Results: What Changes

In our production systems, switching from traditional RAG to Agentic RAG delivered:

| Metric | Traditional RAG | Agentic RAG | Improvement |
|--------|-----------------|-------------|-------------|
| Answer accuracy | 62% | 87% | +40% |
| Hallucination rate | 23% | 9% | -61% |
| Complex query success | 34% | 78% | +129% |
| Avg. retrieval calls | 1 | 2.3 | More targeted |
| User satisfaction | 6.2/10 | 8.4/10 | +35% |

The latency increased (~40% more time per query) because of multiple LLM calls for planning and verification. For most use cases, the accuracy improvement justifies this trade-off.

When to Use What

Traditional RAG still works for:

  • Simple factual lookups

  • When latency is critical (<1s requirement)

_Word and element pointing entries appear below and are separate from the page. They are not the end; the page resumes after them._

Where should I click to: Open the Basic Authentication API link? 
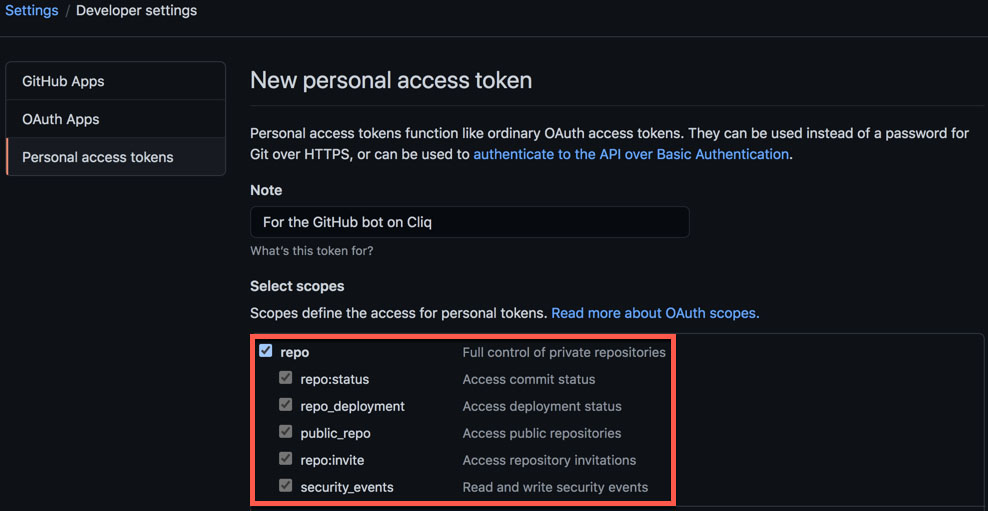click(631, 154)
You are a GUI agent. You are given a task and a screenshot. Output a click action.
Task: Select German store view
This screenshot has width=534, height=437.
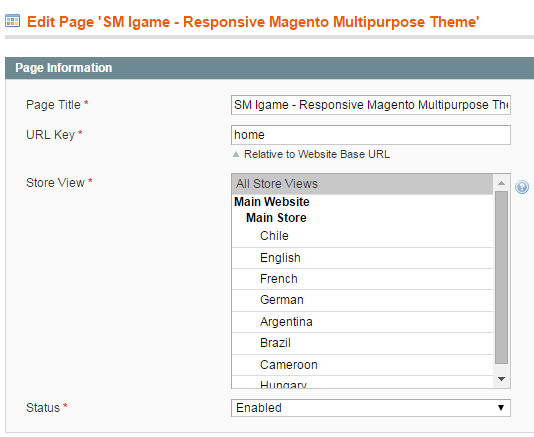[362, 300]
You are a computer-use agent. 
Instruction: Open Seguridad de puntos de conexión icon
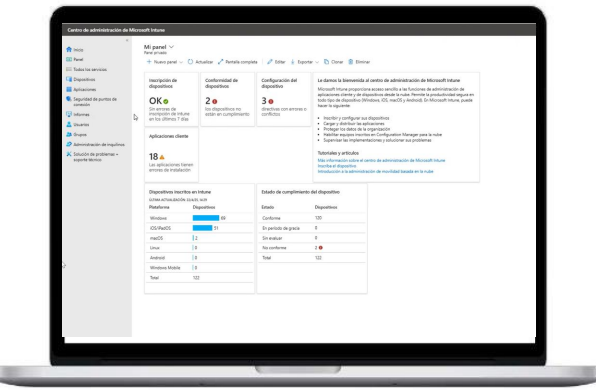(69, 99)
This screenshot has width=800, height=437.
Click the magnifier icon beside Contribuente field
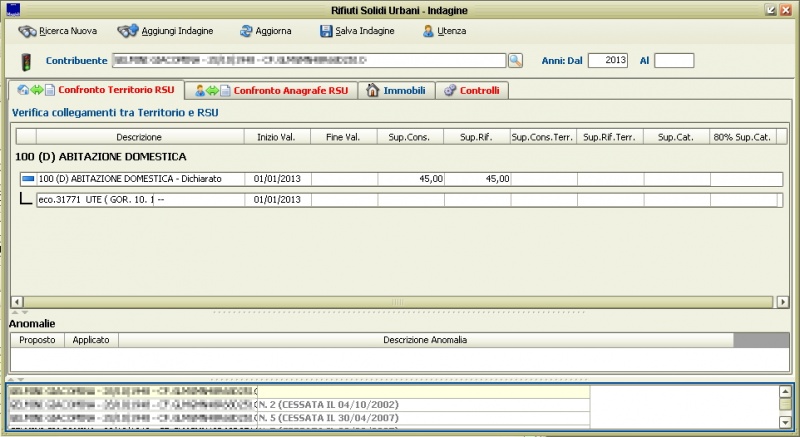pyautogui.click(x=515, y=61)
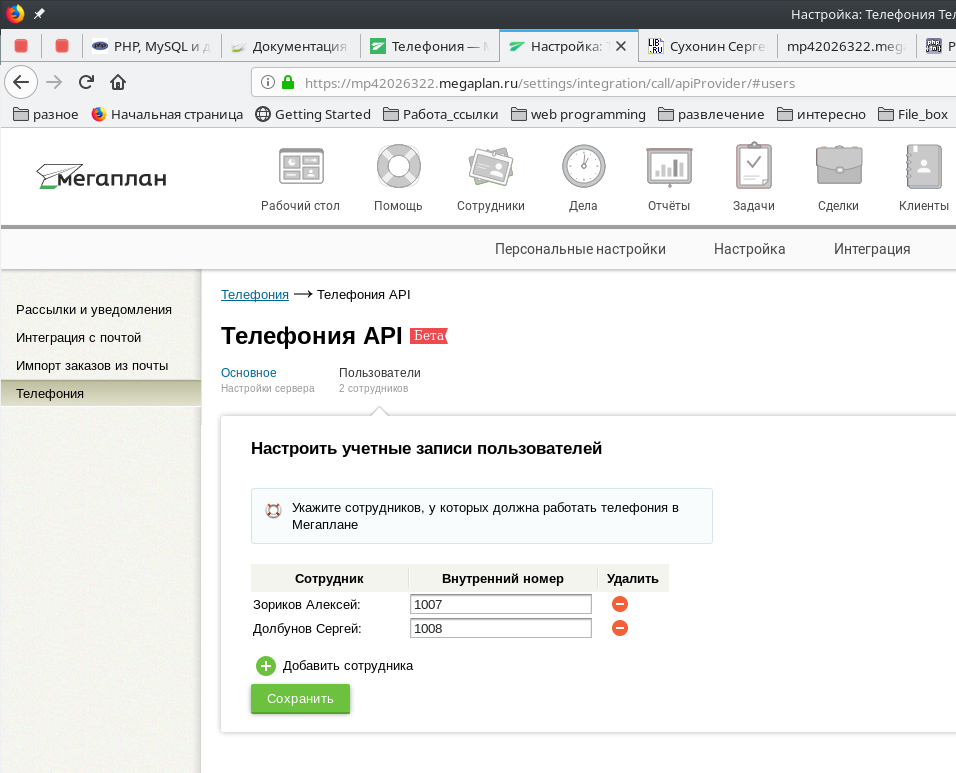This screenshot has width=956, height=773.
Task: Open the Помощь lifebuoy icon
Action: pos(398,167)
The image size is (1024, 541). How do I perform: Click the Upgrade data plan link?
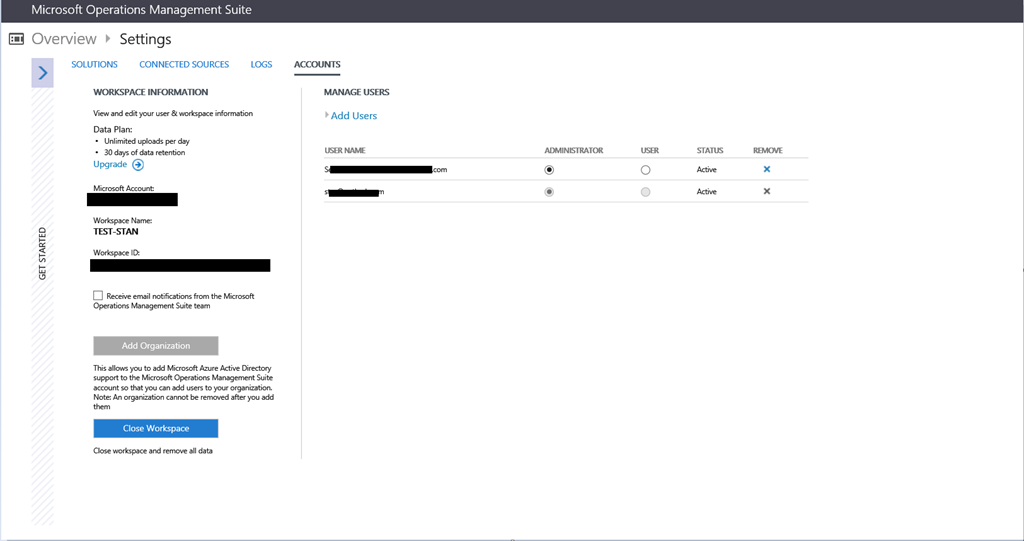110,164
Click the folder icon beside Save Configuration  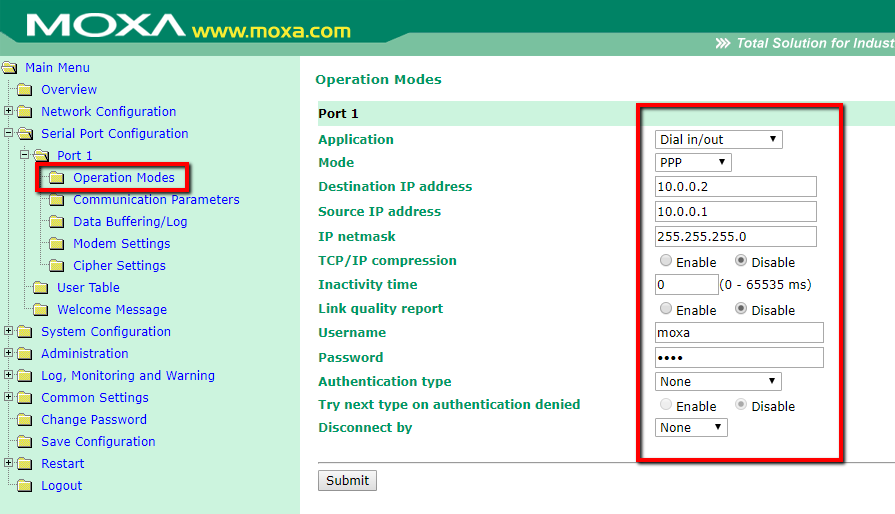(25, 442)
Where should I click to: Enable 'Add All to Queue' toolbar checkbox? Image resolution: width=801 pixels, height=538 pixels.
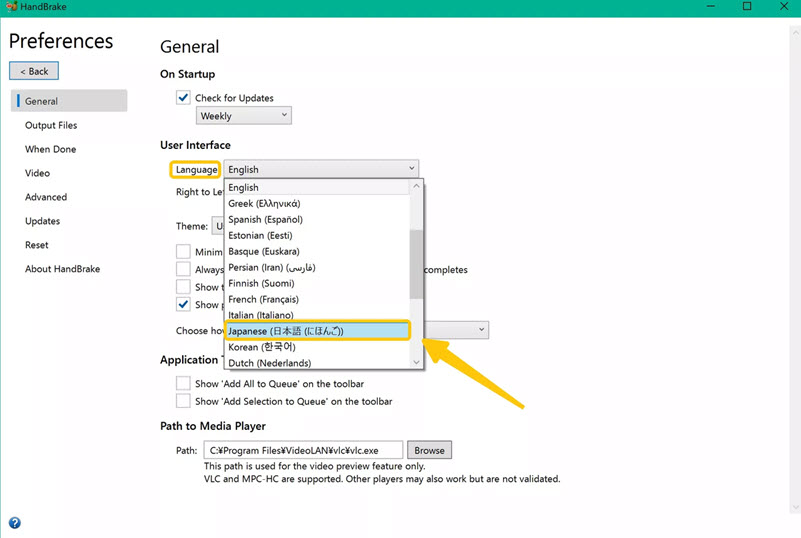click(x=183, y=383)
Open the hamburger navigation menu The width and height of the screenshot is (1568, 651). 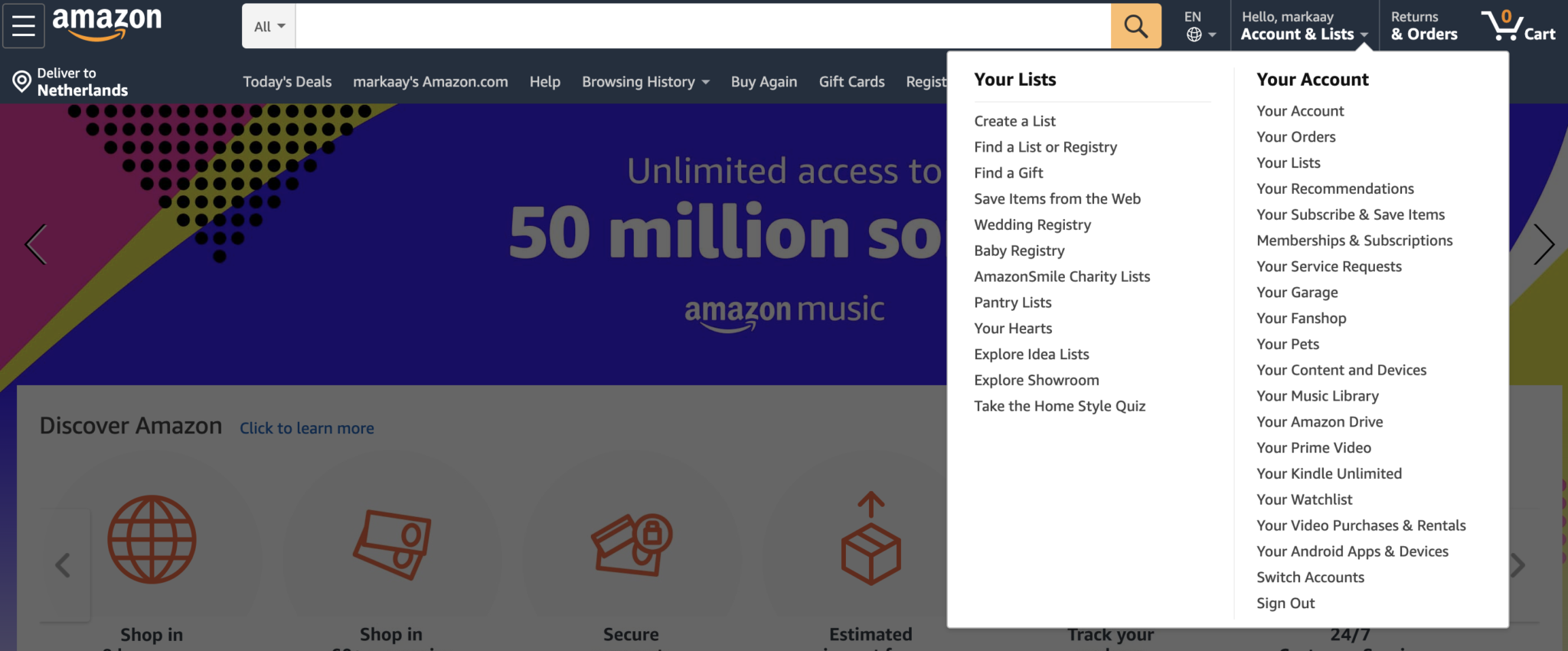point(24,25)
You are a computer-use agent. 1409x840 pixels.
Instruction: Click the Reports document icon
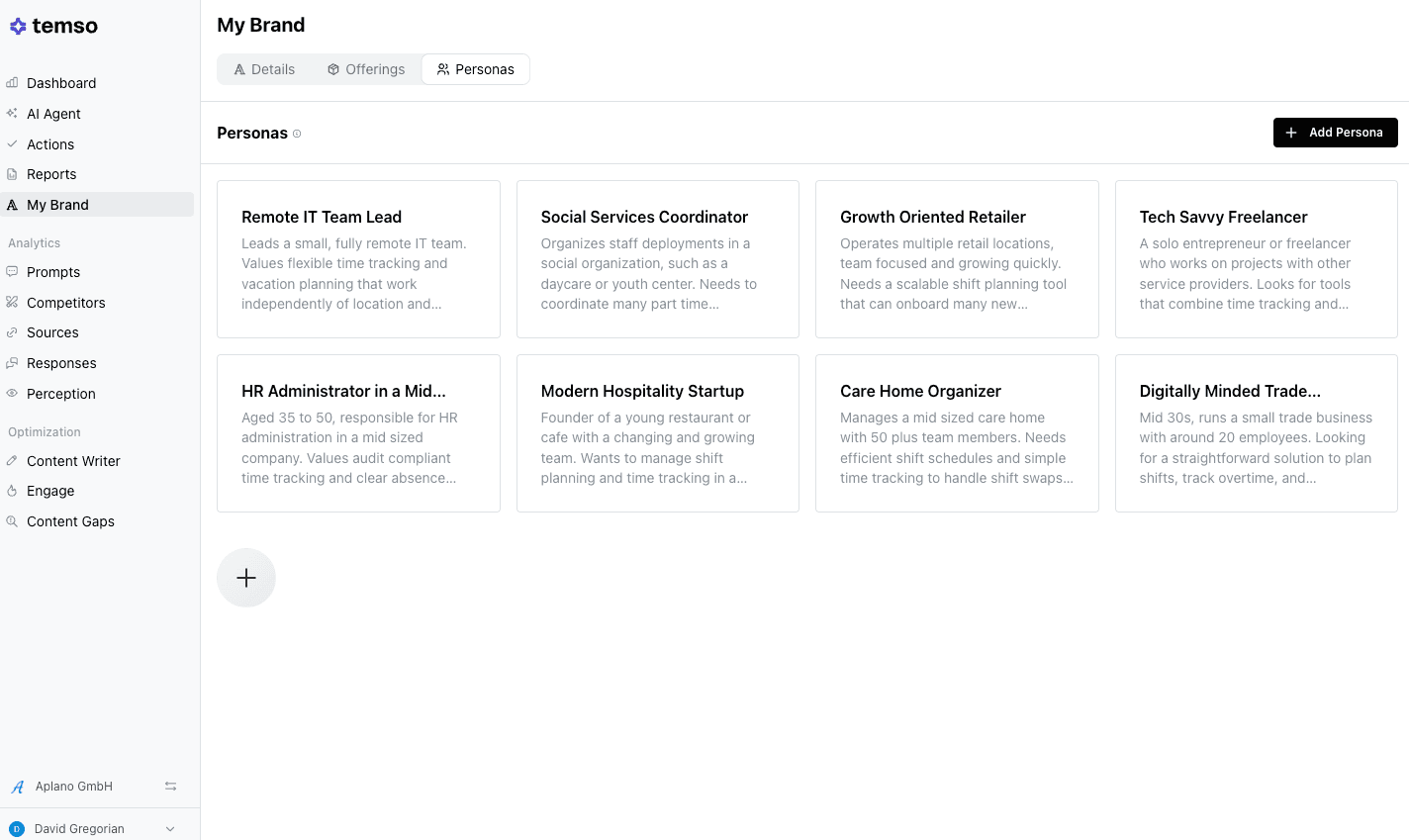(12, 174)
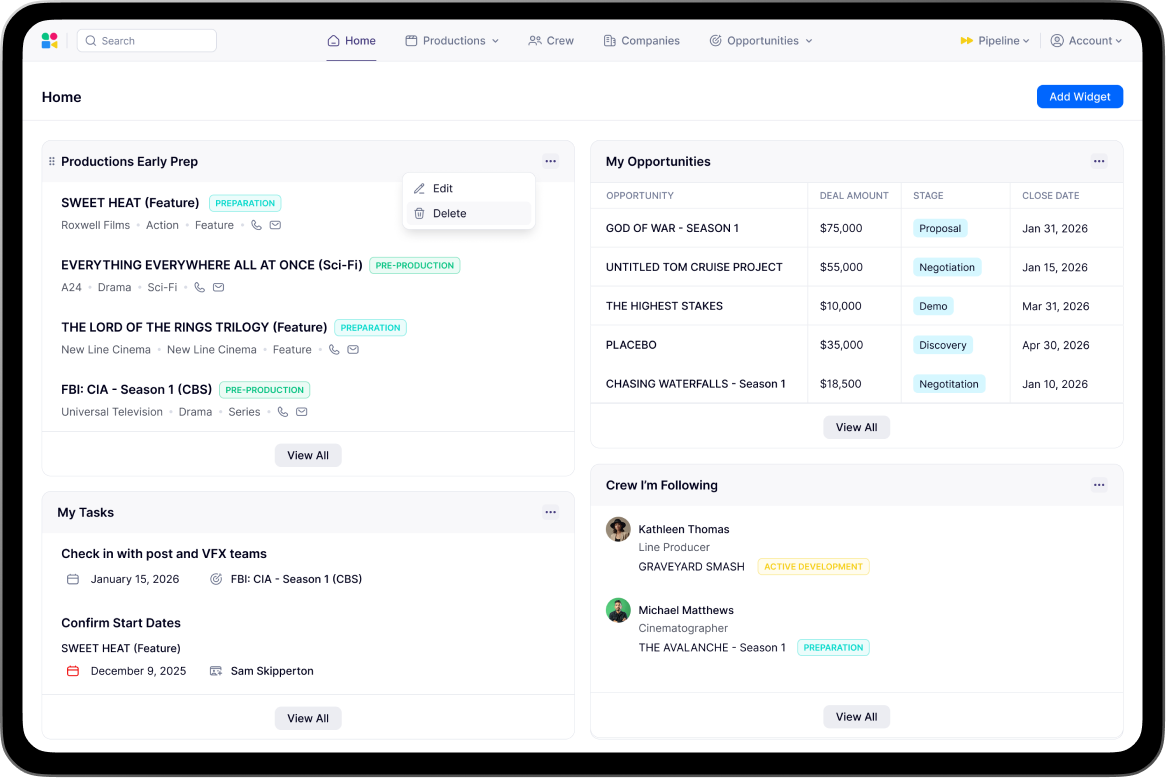Screen dimensions: 1166x778
Task: Click the phone icon for SWEET HEAT
Action: coord(257,226)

  • Small document collections with clear structure

  • Budget-constrained applications

Use Agentic RAG for:

  • Complex queries requiring multiple sources

  • When accuracy matters more than speed

  • Large, heterogeneous document collections

  • High-stakes applications (legal, medical, financial)

Implementation Recommendations

1. Start with observability - You can't improve what you can't measure. Log every retrieval decision.

2. Build incrementally - Start with query decomposition, add iterative retrieval, then self-verification.

3. Cache aggressively - Similar queries often need similar retrieval plans. Cache at multiple levels.

4. Monitor costs - Agentic RAG uses 3-5x more LLM calls. Understand your economics.

5. Keep humans in the loop - For low-confidence answers, route to human review rather than guessing.

My Take: Retrieval is a Reasoning Problem

In my opinion, the core insight of Agentic RAG is treating retrieval as a reasoning problem, not a lookup problem. Traditional RAG pretends that semantic similarity is the same as answer relevance. It isn't.

The systems that win will be those that let the AI think about what it needs, get what it needs, verify that it has what it needs, and only then generate an answer. This is how humans do research - iteratively, adaptively, with verification.

RAG isn't dead. It's growing up. The naive "embed and retrieve" pattern was version 1.0. Agentic RAG is version 2.0. And we're just getting started.

Build systems that reason about retrieval. Your users will notice the difference.